• [Extract]:
This drove me nuts on The Order, since our lighting artists liked to pack our levels full of large, shadow-casting spotlights. On the CPU side I would resort to expensive frustum-frustum tests for shadow-casting spotlights, which makes sense when you consider that you can save a lot of CPU and GPU time by culling out an entire shadow map. Unfortunately frustum/frustum wasn’t a realistic option for the tiled subfrustum culling that was performed on the GPU, and so for “important” lights I augmented the intersection test with a 2D mask generated via rasterization of the bounding cone. The results were quite a bit better:

For this demo, I decided to take what I had done on The Order and move it into 3D by binning into Z buckets as well. Binning in Z is a bit tricky, since you essentially want the equivalent of solid voxelization except in the projected space of your the frustum. Working in projected space rules out some of the common voxelization tricks, and so I ended up going with a simple 2-pass approach. The first pass renders the backfaces of a light’s bounding geometry, and marks the light’s bit (each cluster stores a bitfield of active lights) in the furthest Z bucket intersected by the current triangle within a given XY bucket. To conservatively estimate the furthest Z bucket, I use pixel shader derivatives to get the depth gradients, and then compute the maximum depth at the corner of the pixel. This generally works OK, but when the depth gradient is large it’s possible to extrapolate off the triangle. To minimize the damage in these cases, I compute a view-space AABB of the light on the CPU, and clamp the extrapolated depth to this AABB. After the backfacing pass, the frontfaces are then rendered. This time, the pixel shader computes the minimum depth bucket, and then walks forward along view ray until encountering the bucket that was marked by the backface pass. Here’s a visualization of the binning for a single light in my demo:

The pixels marked in red are the ones that belong to a cluster where the light is active. The triangle-shaped UI in the bottom right is a visualization that shows the active clusters for the XZ plane located at y=0. This helps you to see how well the clustering is working in Z, which is where the most errors occur in my implementation. Here’s another image showing the scene with all (20) lights enabled:

To do this robustly, you really want to use conservative rasterization[13]. I have this option in my demo, but unfortunately there are still no AMD GPU’s that support the feature. As a fallback, I also support forcing 4x or 8x MSAA modes to reduce the chance that the pixel shader won’t be executed for a covered tile. For The Order I used 8x MSAA, and it was never an issue in practice. It would really only be an issue if the light was very small on-screen, in which case you could probably just rasterize a bounding box instead. I should also point out that in my implementation the depth buffer is not used to accelerate the binning process, or to produce more optimally-distributed Z buckets. I implemented it this way so that there would not be additional performance differences when choosing whether or not to enable a Z prepass for the forward rendering path.

• [Set of tasks]:
(a) Copy the passage on light binning word for word, starting at "To do this robustly, you" and ending at "forward rendering path.".
(b) Pick up the passage on light binning right after its last sentence and carry it on.

• [Record extracts]:
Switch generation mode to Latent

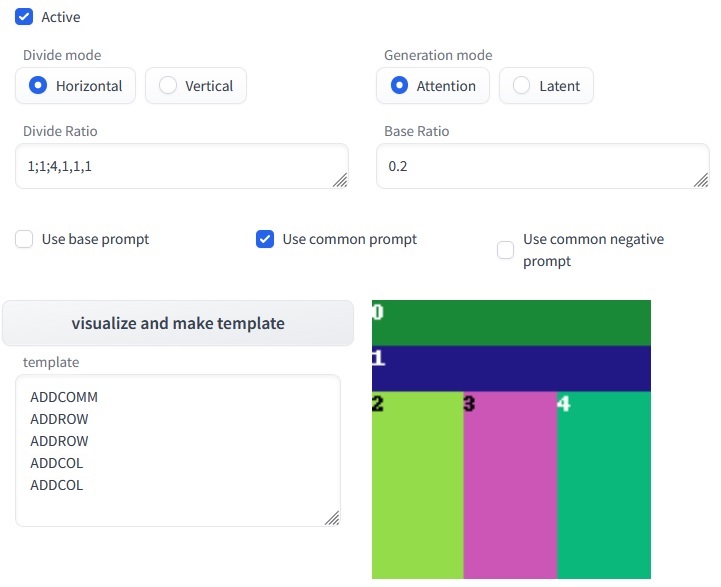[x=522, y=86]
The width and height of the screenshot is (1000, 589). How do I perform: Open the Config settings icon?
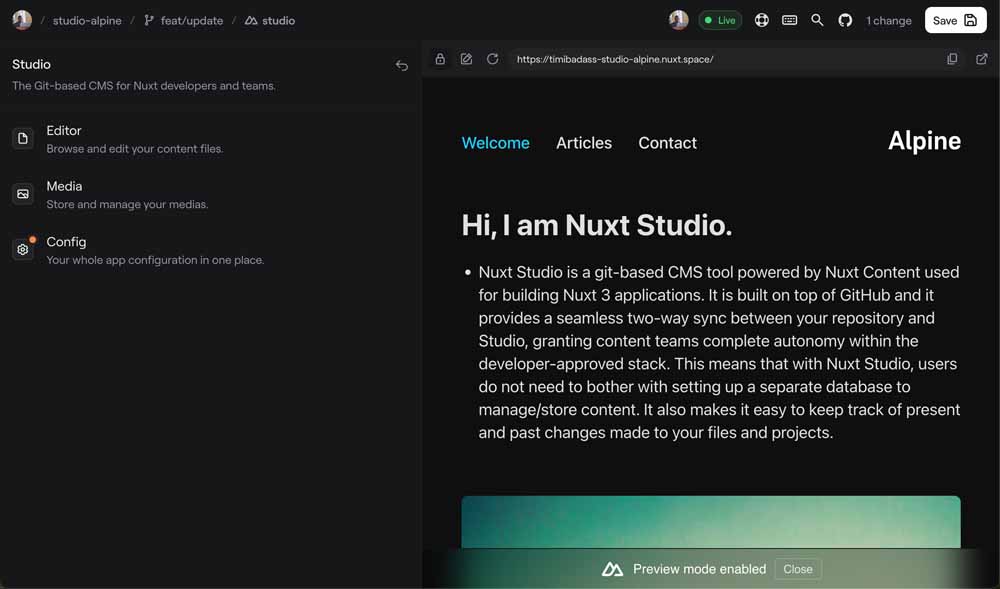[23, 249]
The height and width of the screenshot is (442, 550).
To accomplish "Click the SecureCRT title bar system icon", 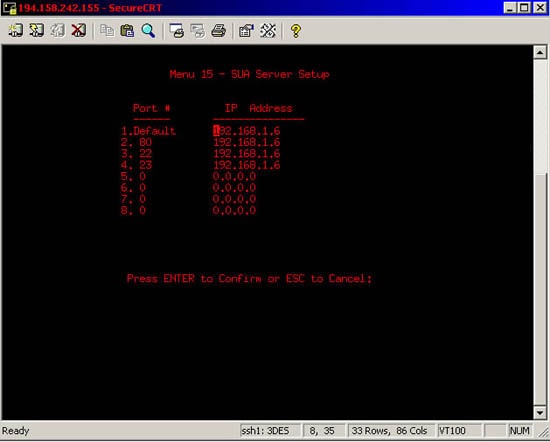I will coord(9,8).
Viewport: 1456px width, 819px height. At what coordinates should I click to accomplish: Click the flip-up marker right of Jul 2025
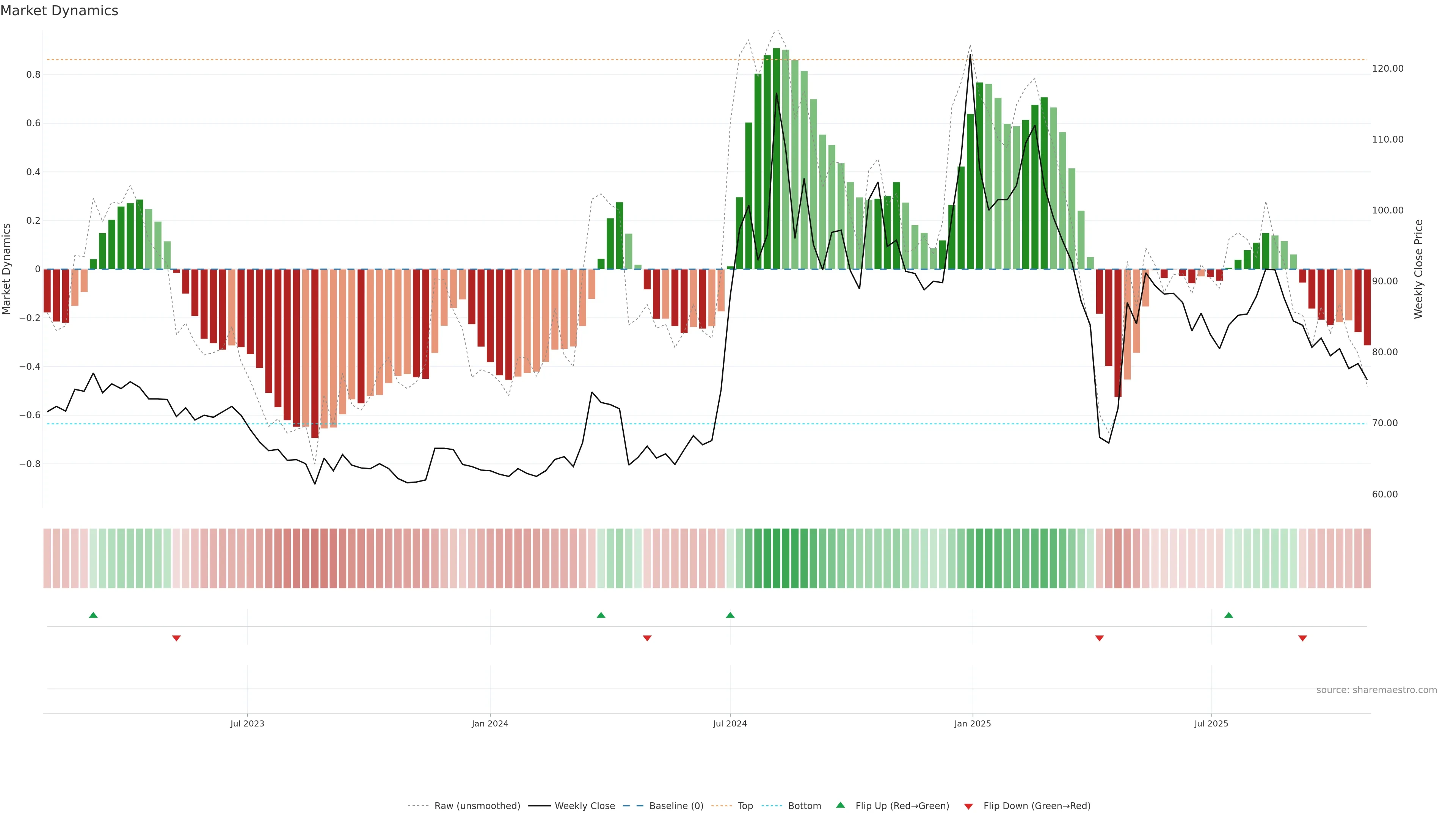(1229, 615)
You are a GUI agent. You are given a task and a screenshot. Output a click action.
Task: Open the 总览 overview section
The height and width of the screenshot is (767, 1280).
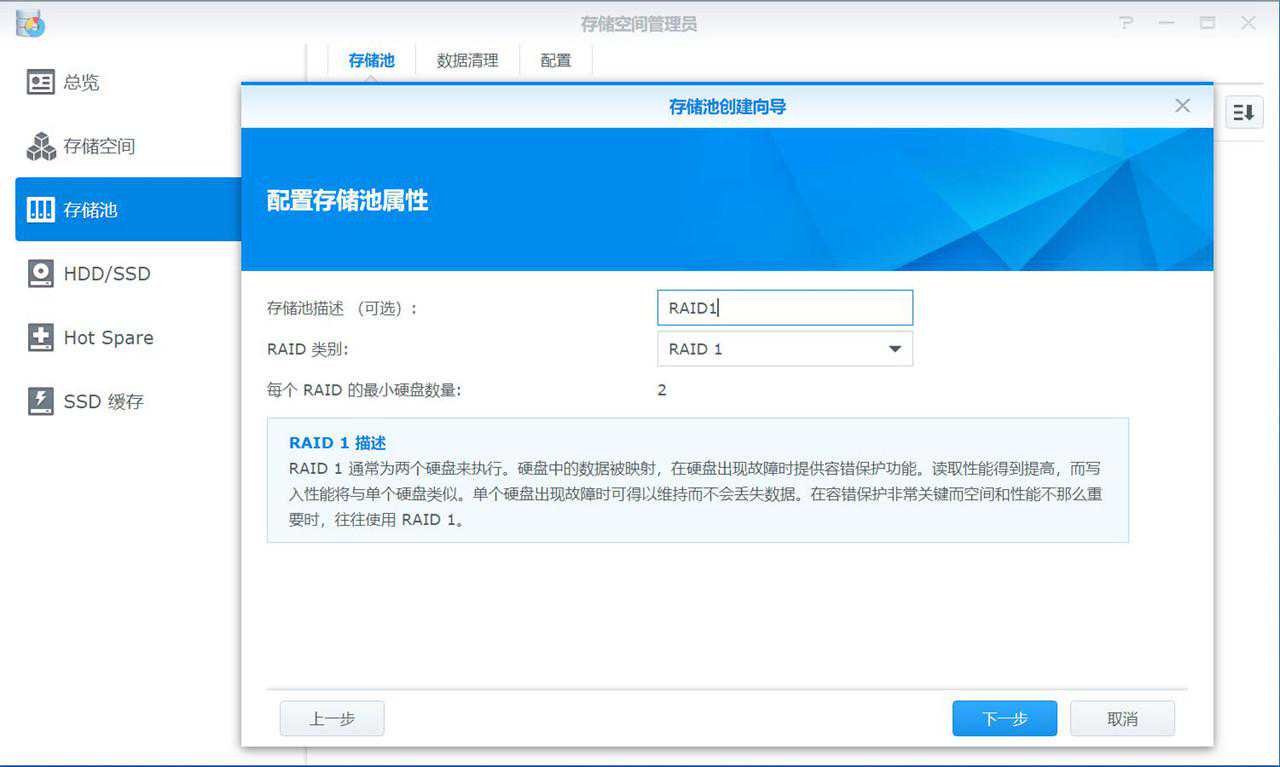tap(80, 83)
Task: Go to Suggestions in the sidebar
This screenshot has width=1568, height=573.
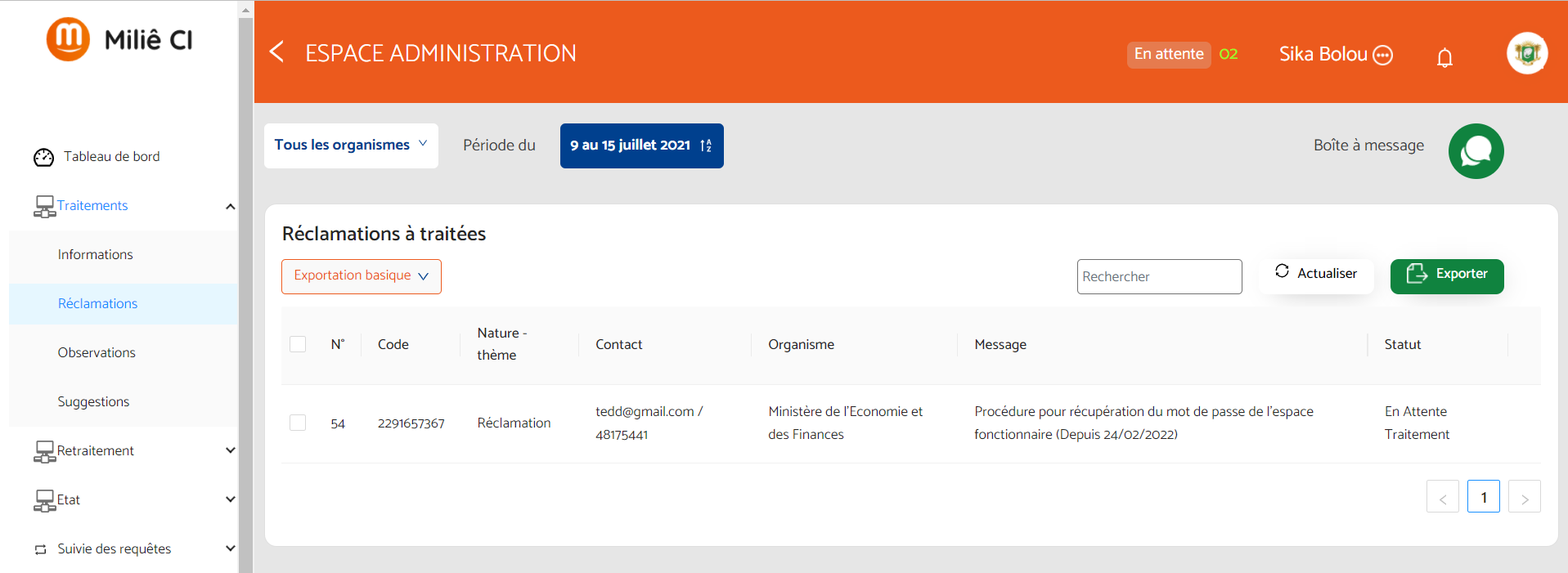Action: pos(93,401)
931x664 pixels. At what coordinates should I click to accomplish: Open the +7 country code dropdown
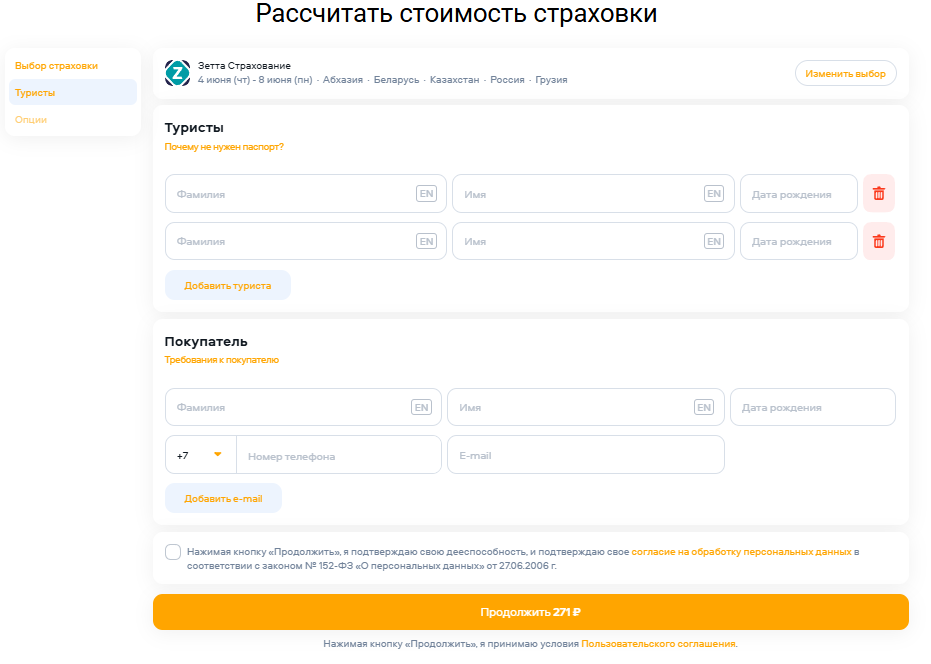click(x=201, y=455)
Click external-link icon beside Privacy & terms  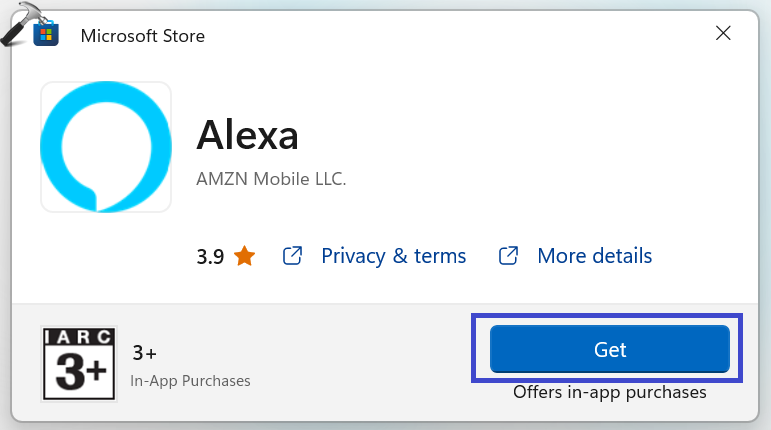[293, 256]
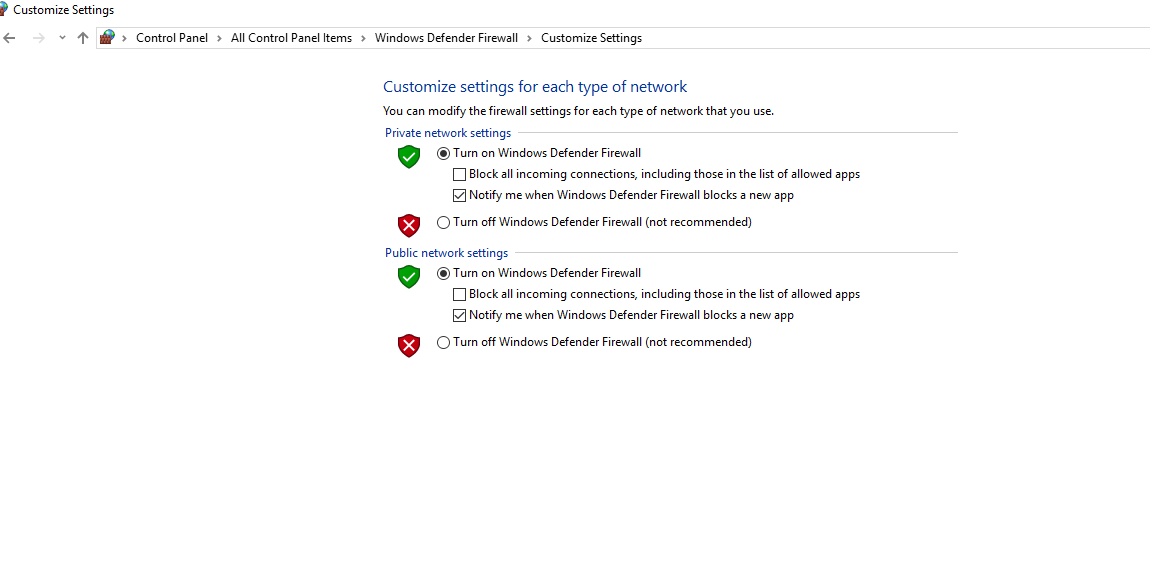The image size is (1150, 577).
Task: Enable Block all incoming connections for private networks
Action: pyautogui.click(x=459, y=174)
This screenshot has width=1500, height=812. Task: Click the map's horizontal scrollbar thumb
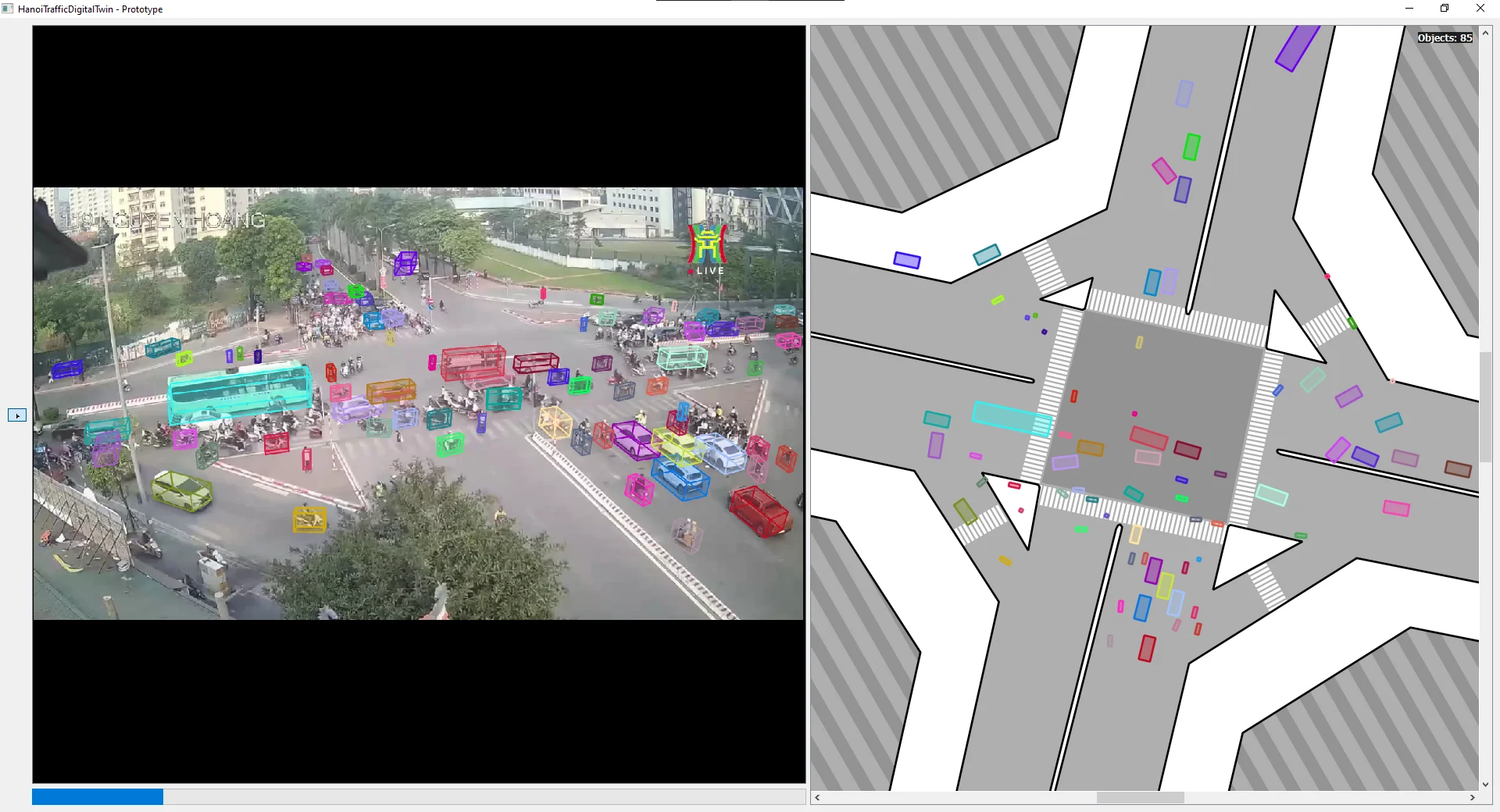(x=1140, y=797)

• [Task-by-task outputs]:
(a)
To do this robustly, you really want to use conservative rasterization[13]. I have this option in my demo, but unfortunately there are still no AMD GPU’s that support the feature. As a fallback, I also support forcing 4x or 8x MSAA modes to reduce the chance that the pixel shader won’t be executed for a covered tile. For The Order I used 8x MSAA, and it was never an issue in practice. It would really only be an issue if the light was very small on-screen, in which case you could probably just rasterize a bounding box instead. I should also point out that in my implementation the depth buffer is not used to accelerate the binning process, or to produce more optimally-distributed Z buckets. I implemented it this way so that there would not be additional performance differences when choosing whether or not to enable a Z prepass for the forward rendering path.

(b)
The G-Buffer

For rendering we’re going to need a G-Buffer in which we can store whatever information comes from our vertex data, as well as a material ID that we can use to look up the appropriate textures during the deferred pass. In terms of vertex information, we need both the tangent frame and the UV’s in order to sample textures and perform normal mapping. If we assume our tangent frame is an orthonormal basis, we can store it pretty compactly by using a quaternion. R16G16B16A16_SNORM is perfect for this use case, since it covers the expected range and provides great precision. However we can crunch it down[7] to 4 bytes per texel if we really want to keep it small (and we do!). The UV’s are stored in a 16-bit UNORM format, which gives us plenty of precision as long as we store frac(UV) to keep things between 0 and 1. In the same texture as the UV’s I also store screen-space depth gradients in the Z and W components. After that is an optional 64bpp texture for storing the screen-space UV gradients, which I’ll discuss in the next section. Finally, the G-Buffer also has an 8-bit texture for storing a material ID. The MSB of each textel is the handedness bit for the tangent frame, which is used to flip the direction of the bitangent once it’s reconstructed from a quaternion. This brings us to a total of 25 bytes per sample when storing UV gradients, and 17 when computing them instead.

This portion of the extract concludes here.